Und worum geht es in dem Workshop „Pflege & Zahnmedizin im Dialog“?
Prof. Horn:
In diesem Workshop geht es darum, Bewusstsein zu schaffen für die Kooperation zwischen den Professionen Zahnmedizin und Pflege. Das beginnt schon damit, die beiden Berufsbilder einander vorzustellen und um Verständnis zu werben, gemeinsam wird dann an Themen und Techniken zur Durchführung der Mundpflege gearbeitet. Dabei ist der Expertenstandard unser Leitfaden, an dem wir uns orientieren. Erfolgreich sind wir, wenn Teilnehmende nach dem Workshop sagen, dass sie sich zukünftig noch mehr mit dem Thema auseinandersetzen möchten.

Welche Rolle spielt für Sie als Dentalhygienikerin der Workshop „Pflege & Zahnmedizin im Dialog“?
Fresmann:
Der Workshop schlägt ideal die Brücke zwischen den Professionen, ermöglicht einen Gedankenaustausch auf Augenhöhe und sorgt für einen Perspektivwechsel. Wir als Dentalhygienikerinnen lernen etwas über das Berufsbild der Pflege und können besser verstehen, wer welche Aufgaben in der Pflege übernimmt. Wir lernen etwas über Beziehungsgestaltung in der Pflege von Menschen mit Demenz. Wir lernen, wie Mundpflege bei Unterstützungsbedarf durch Dritte im Sitzen am Waschbecken oder auch im Liegen am Bett erfolgreich durchgeführt werden kann und wie man betroffene Menschen in die Lage versetzen kann, möglichst viele Maßnahmen selbst auszuführen. Wir lernen Strategien, wie Mundpflege auch im Fall von Abwehr gelingen kann. Wir lernen unseren Blick für Mundhygienedefizite zu schärfen und wie mit einfachen Mitteln – richtig angewandt – schon in kurzer Zeit die Mundgesundheit sehr gut gefördert werden kann. Wir lernen, auch bei desolatem Zahnstatus die wichtigen Aspekte zu fokussieren.

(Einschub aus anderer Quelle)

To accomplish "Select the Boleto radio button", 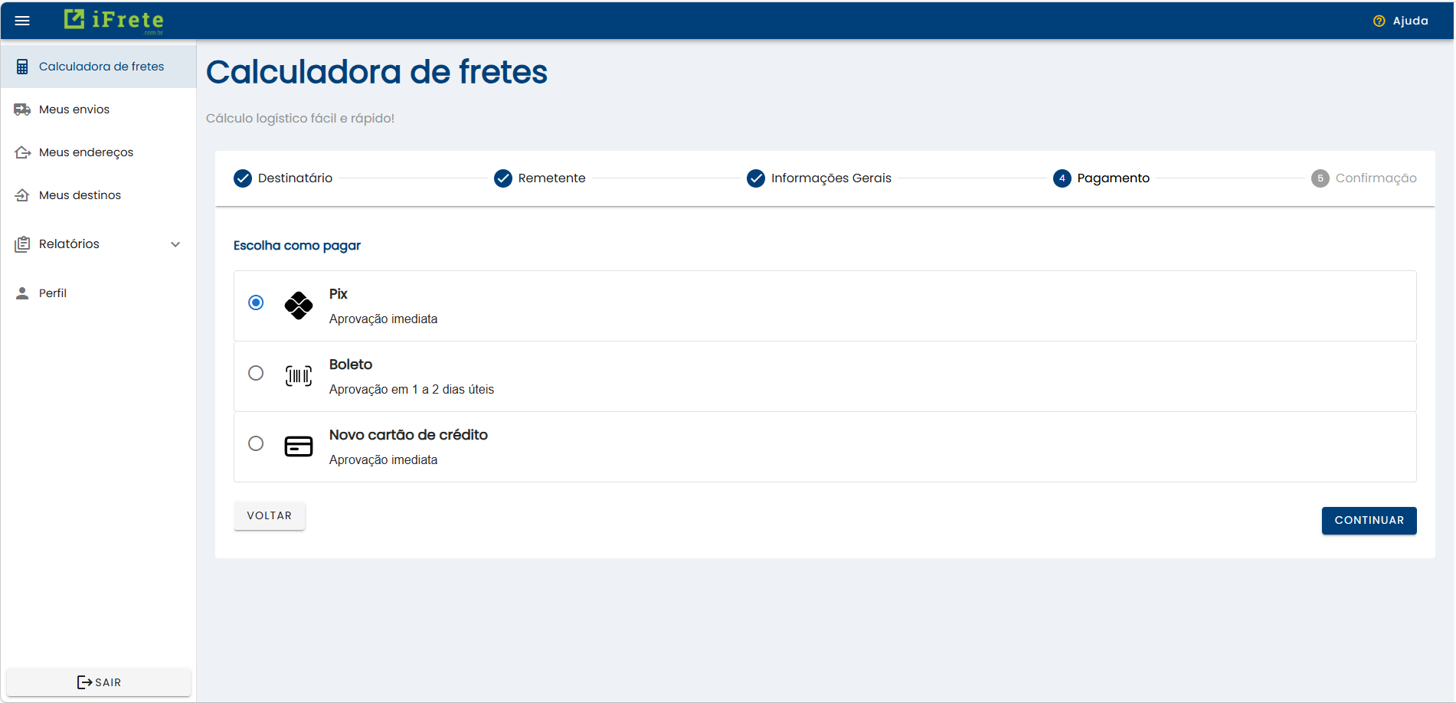I will [256, 373].
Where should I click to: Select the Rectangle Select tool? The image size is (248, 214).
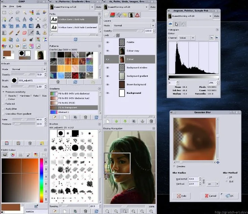(x=4, y=13)
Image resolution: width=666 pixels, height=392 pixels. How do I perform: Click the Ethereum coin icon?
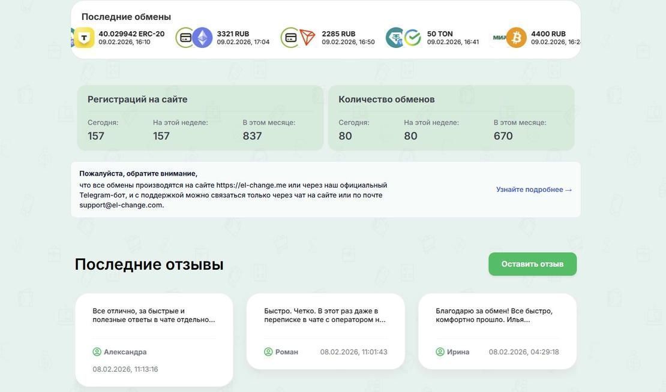(202, 38)
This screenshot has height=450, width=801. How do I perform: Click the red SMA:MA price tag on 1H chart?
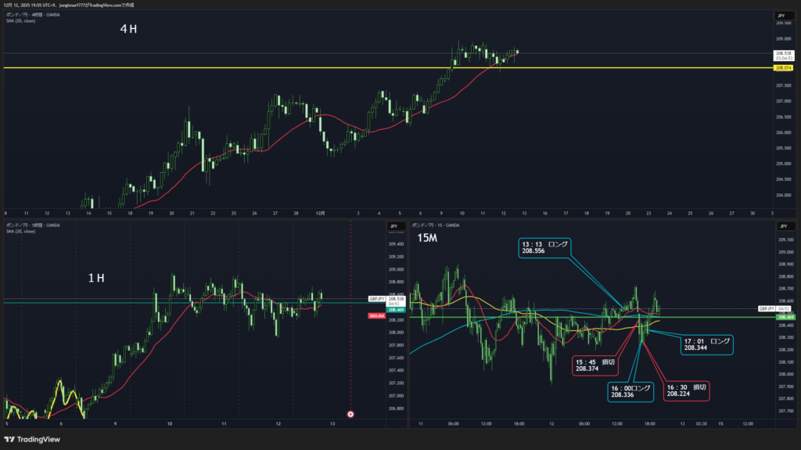coord(375,315)
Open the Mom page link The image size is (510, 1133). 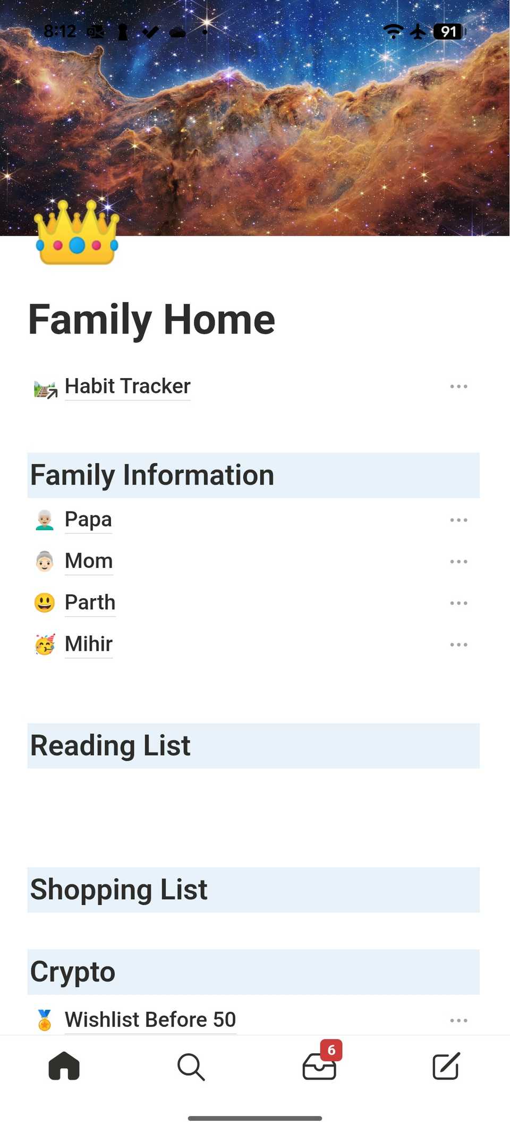[89, 561]

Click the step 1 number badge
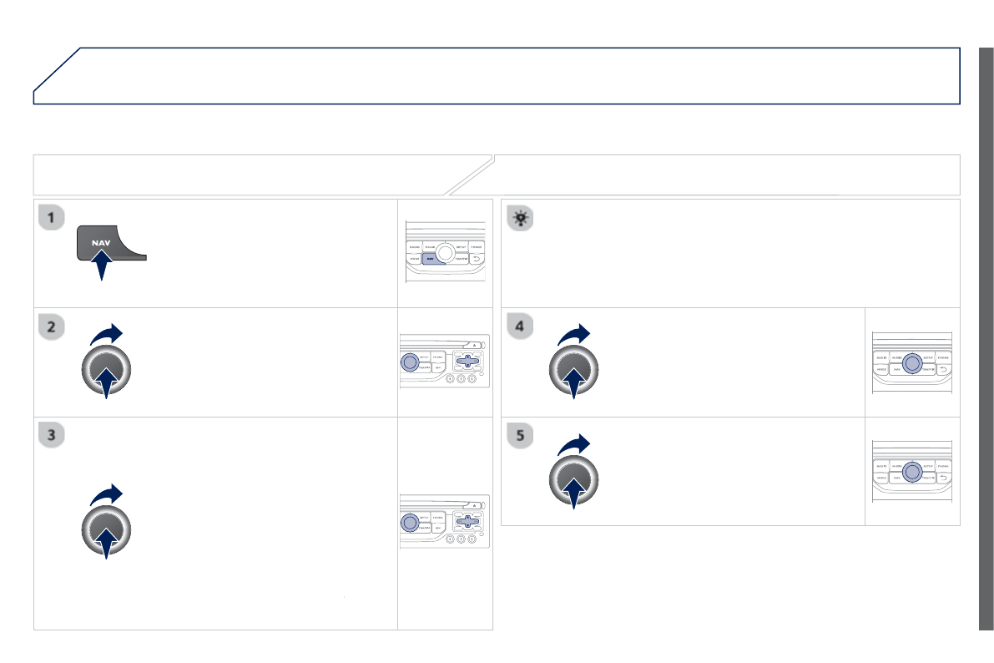52,218
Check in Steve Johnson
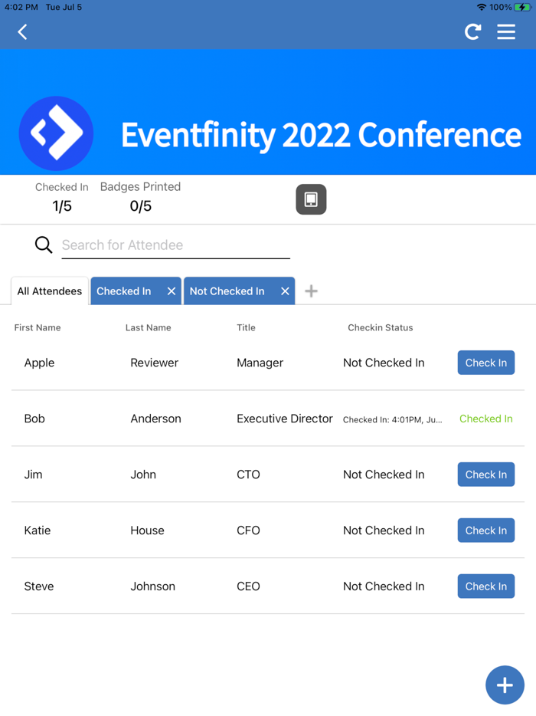 [x=485, y=586]
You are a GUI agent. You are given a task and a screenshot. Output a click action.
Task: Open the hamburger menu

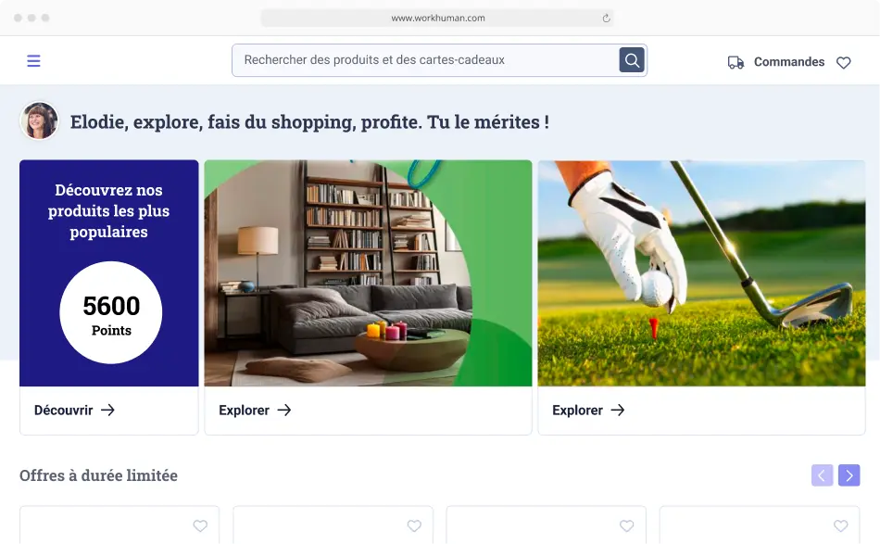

Wir als DGDH haben die Koordinierung für dieses Workshop-Format übernommen, da wir als bundesweit aktiver Berufs­verband die Ideen von Prof. Horn und Dr. Ludwig sehr gut verbreiten können und eine der Zielgruppen sehr direkt ansprechen können. Auf unserer Homepage haben wir darüber hinaus einen Zugang geschaffen, um die Workshop-Teilnehmer aus beiden Professionen direkt kontaktieren zu können. Die Idee ist, mit diesem Workshop-Format Multiplikatoren zu bilden, die die Handlungsempfehlungen des Expertenstandards mithilfe der Internet-Plattform mund-pflege.net verbreiten. Und nebenbei entstehen Bekanntschaften und Freundschaften, die über den Workshop hinaus die interprofessionelle Zusammenarbeit fördern.

Vielen Dank für die spannenden Einblicke.

Zahnarzt Dr. Elmar Ludwig, Dentalhygienikerin Sylvia Fresmann sowie Pflege- und Gesundheitswissenschaftlerin Prof. Dr. Annett Horn (v. l.) arbeiten engagiert an der Implementierung von Standards in der pflegerischen und zahnmedizinischen Betreuung pflegebedürftiger Menschen, sowohl in der Häuslichkeit als auch in stationären Einrichtungen der Pflege.